I am so very ready for this year to be over.  Though I myself have made tremendous progress in this past year, and I believe The Husband has as well, it has been excruciating.  The concept I developed so many years ago of “forced evolution” has proven itself far more brutal than I realized.  I am no longer trying to throw myself into the arms of the universe, unworried of scars, but they keep coming.  My heart literally hurts and the losses I’ve experienced and the people I love have experienced are overwhelming.

The Husband is out of jail.  He is a free man, who has served his time, and has no further probation or legal pressures hanging over his head.  He was released early due to a family tragedy.

The Father-In-Law passed away.  …death is something I tend to touch with kid gloves, it cuts so deep.

I hurt, and the passing of the person who I accounted to be the closest thing I have to a father has brought up some shocking things for me.  The Husband, is of course, reeling.  I know it weighs on him.  I know he relives it over and over each day.  I know because I do, and my loss isn’t even comparable to his.

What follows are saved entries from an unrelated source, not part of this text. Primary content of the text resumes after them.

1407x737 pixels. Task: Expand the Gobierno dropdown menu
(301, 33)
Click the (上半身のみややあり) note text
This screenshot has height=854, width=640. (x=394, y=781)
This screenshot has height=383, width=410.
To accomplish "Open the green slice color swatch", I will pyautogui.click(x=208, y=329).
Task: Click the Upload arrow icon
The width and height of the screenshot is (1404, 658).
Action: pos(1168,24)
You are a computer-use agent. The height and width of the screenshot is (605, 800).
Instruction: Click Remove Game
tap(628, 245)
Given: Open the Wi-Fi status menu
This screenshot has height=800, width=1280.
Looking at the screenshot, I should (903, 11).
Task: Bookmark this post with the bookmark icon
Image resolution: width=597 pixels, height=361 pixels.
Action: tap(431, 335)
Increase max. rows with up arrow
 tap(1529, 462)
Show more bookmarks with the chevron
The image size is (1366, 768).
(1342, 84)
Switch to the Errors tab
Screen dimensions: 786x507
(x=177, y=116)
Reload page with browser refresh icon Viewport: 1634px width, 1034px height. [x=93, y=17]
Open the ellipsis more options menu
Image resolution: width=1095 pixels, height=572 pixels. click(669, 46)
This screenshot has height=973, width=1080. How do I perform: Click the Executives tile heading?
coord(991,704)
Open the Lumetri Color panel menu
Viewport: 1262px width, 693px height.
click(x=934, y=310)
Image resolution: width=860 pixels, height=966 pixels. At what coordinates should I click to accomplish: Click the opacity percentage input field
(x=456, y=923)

The Squid, has stopped mentioning him.  Stopped asking.  In fact, now she sort of pointedly avoids it.  I’m glad I’m in tune as I am with my kids and can see the moments when they hurt, since both of them have been hurt so much that now they push it aside.  I see The Squid’s head pick up and turn to the stairs in excitement, the second she hears the squeak of the door and the sound of someone whistling.  I also see it drop the second she realizes that it will not be her Pop-Pop.  Then I see her start to destroy things and whine immediately after.  The Wizard actually makes me a bit more worried, because he’s turned so far inward.  From all the craziness he’s lived in during his short life, and the excruciation of being torn between two families, his experience of pain is so disconnected.  …we all seem so disconnected from it.

It’s strange how we all don’t know how to say how badly it hurts.  This family is so accustomed to pain that we choke on it.  …I meant to say “choke it back”, but maybe this is more accurate.  Maybe we are just choking back our tears until we cannot breathe.

…I guess this is me trying to take a breath.